Work to be completed>
Change every "Select" in the data below to "Locate", leaving everything else the same, and leave out the pictures when you write it out.
══ Stored data
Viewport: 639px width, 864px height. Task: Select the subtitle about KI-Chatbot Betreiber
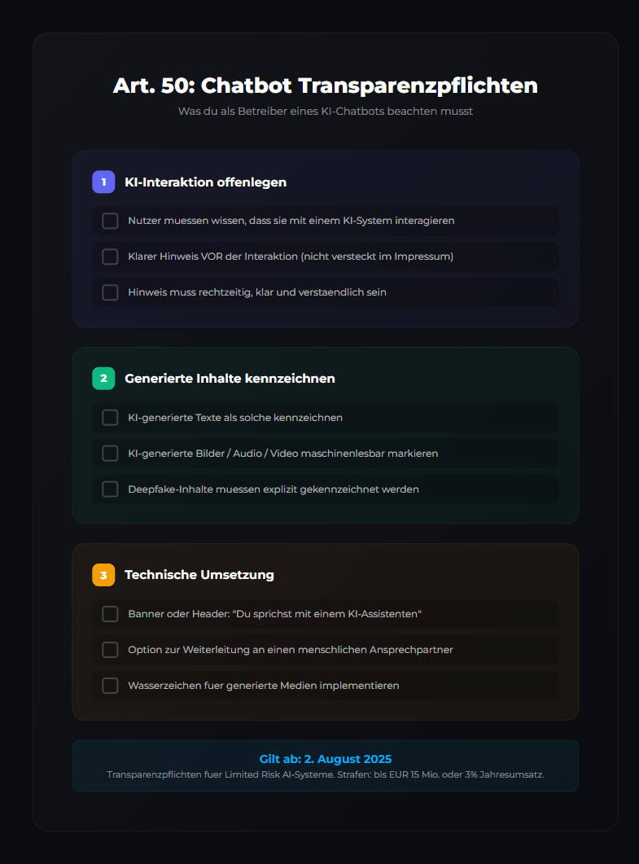pos(325,112)
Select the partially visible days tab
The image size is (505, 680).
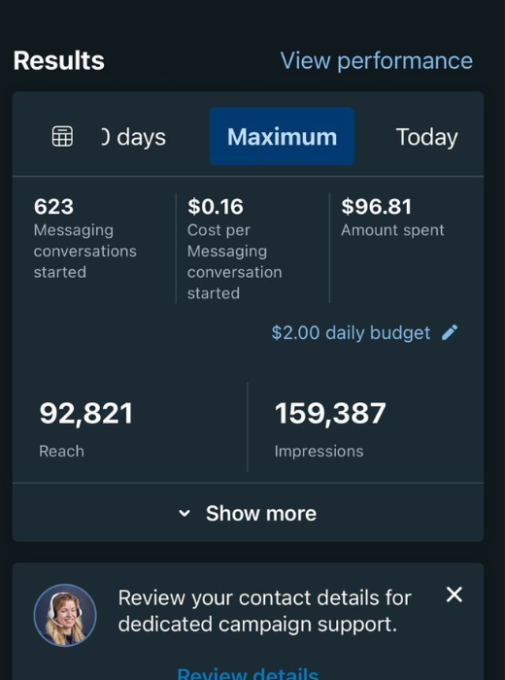pos(133,137)
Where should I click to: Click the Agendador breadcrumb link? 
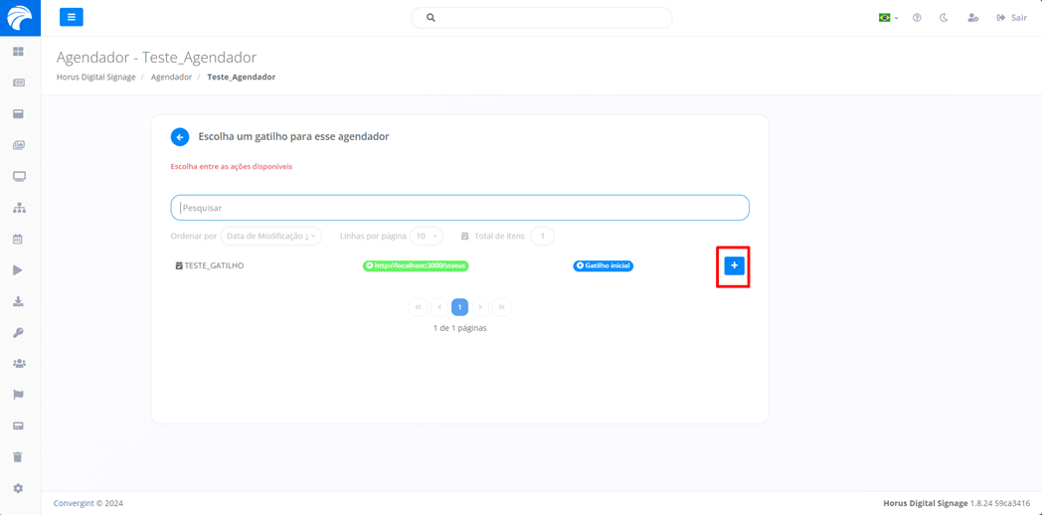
════
Reply to the task>
Viewport: 639px width, 864px height. Task: Locate the subtitle about KI-Chatbot Betreiber
pos(325,112)
Locate the partially visible days tab
The image size is (505, 680).
pos(133,137)
Where should I click to: Click the Agendador breadcrumb link? 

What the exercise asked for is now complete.